Written by Silusapho Nyanda

School pupils from schools across the country will now get the chance to step into the shoes of the South African Reserve Bank’s (SARB) Monetary Policy Committee (MPC).

The pupils participated in the MPC Challenge, which is a school project being run by the Reserve Bank in Gauteng, Limpopo, Free State, Mpumalanga, Eastern Cape, Northern Cape and the North West.

It offers the opportunity for Grade 12 economics learners and their teachers to become “members” of the Monetary Policy Committee for a few weeks. SARB runs the competition in partnership with the Department of Basic Education.

At the actual MPC meetings, members analyse a considerable amount of economic information and then decide whether the repurchase, or repo rate, should go up, down or stay constant.
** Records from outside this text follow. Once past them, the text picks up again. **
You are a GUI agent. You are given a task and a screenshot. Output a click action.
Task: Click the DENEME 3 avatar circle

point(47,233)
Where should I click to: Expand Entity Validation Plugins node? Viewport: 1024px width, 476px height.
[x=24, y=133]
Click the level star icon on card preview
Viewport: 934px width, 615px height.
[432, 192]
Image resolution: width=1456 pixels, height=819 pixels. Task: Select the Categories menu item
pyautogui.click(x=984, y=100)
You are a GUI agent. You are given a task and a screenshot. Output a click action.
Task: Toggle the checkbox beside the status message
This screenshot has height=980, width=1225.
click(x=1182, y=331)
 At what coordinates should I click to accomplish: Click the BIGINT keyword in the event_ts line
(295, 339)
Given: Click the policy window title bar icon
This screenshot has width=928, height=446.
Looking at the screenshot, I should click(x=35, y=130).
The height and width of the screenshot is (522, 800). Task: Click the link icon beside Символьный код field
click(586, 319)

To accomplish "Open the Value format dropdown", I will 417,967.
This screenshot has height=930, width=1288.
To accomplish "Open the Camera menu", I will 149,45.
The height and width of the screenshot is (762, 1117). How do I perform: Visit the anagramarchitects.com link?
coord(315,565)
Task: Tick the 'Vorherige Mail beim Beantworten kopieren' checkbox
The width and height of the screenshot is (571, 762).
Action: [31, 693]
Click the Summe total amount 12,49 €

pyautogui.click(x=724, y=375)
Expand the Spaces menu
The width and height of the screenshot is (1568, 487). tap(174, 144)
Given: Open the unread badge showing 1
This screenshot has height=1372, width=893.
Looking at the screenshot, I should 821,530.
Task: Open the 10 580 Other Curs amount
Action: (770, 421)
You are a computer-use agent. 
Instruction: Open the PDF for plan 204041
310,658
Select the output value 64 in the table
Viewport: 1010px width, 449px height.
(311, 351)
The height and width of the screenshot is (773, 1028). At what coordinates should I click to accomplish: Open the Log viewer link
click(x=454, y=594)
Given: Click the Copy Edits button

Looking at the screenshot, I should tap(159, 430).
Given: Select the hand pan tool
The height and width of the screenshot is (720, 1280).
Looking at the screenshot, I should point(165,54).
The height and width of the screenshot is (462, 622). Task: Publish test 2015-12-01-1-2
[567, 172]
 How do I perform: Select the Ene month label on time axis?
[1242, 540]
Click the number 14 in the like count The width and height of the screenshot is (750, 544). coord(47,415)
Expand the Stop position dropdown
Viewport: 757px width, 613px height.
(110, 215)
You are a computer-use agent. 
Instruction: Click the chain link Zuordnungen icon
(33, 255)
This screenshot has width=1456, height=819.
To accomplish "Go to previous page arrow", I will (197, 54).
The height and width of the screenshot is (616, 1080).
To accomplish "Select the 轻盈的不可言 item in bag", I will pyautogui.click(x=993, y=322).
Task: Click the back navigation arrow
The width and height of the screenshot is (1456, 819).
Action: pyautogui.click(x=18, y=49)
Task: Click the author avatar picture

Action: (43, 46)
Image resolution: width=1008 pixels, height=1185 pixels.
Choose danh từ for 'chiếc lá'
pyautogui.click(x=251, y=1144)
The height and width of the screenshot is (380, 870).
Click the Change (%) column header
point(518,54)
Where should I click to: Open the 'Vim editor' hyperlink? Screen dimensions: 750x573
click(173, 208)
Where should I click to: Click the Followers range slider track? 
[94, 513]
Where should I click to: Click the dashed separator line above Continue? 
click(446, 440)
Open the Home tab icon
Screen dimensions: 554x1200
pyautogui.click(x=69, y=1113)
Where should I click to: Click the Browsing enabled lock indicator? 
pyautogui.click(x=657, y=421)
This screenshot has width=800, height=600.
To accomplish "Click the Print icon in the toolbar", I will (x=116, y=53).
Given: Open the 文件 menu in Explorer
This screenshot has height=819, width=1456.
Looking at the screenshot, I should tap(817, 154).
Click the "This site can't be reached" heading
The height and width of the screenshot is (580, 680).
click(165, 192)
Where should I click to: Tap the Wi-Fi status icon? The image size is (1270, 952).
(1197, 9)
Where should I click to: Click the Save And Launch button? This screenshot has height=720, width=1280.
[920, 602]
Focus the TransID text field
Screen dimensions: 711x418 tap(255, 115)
Schools participating in the challenge are given the chance to step into the shoes of the Monetary Policy Committee and, using the SARB's data, analyse and decide on what should happen to the repo rate.

During the competition, pupils from Hoerskool Linden in Johannesburg impressed the judges with their ability to analyse and understand the country’s economy.

Elsjevon Briel, Timothy Schwartz, Paula Prinsloo and Tamé-Lee Beck were awarded second prize in the competition.

“The assessment made by us at the time and contained in the statement was that over the medium term the increasing petrol prices and electricity tariffs posed an upside risk to inflation. With that being said the sluggish demand in the economy would offset the above-mentioned cost pressures,” said Schwartz.

Beck added that the competition showed them the impact inflation has on the economy.

She said that she also learned about “how purchasing power greatly affects growth or the decline thereof, along with other idiosyncratic factors to South Africa that also affect the economy in some significant manner.”

According to Prinsloo, the challenge helped educate her about economic realities.

“This competition has opened so many doors for me and has allowed me to not only understand the world of economics, but also consider economics as a field of study,” she said.

The pupils, who all are studying economics, said the prize money they had received from the competition would be put in to a savings account. Each of the second-placed pupils received R9 000 and the school received R16 000.

Basic Education Minister Angie Motshekga said the competition gives pupils the opportunity to practice a situation that they might encounter in their careers or personal lives, and enable learners to experience a different perspective and think creatively.

“The MPC Challenge inspires young people to understand the role of economics in the day-to-day lives of the people. We hope all of you are inspired enough to take up a career in economics.

“Critical role-play requires students to embody voices and perspectives that may be quite different from their own,” said Minister Motshekga.

SARB Governor Lesetja Kganyago said the information students received from the competition would help them build a brighter future. 

“What your parents might leave you in physical wealth you just might lose. Somebody might steal it, or it was invested in some financial asset whose price might crash, but the education you get stays in your head and no one can take it away from you,” he told students.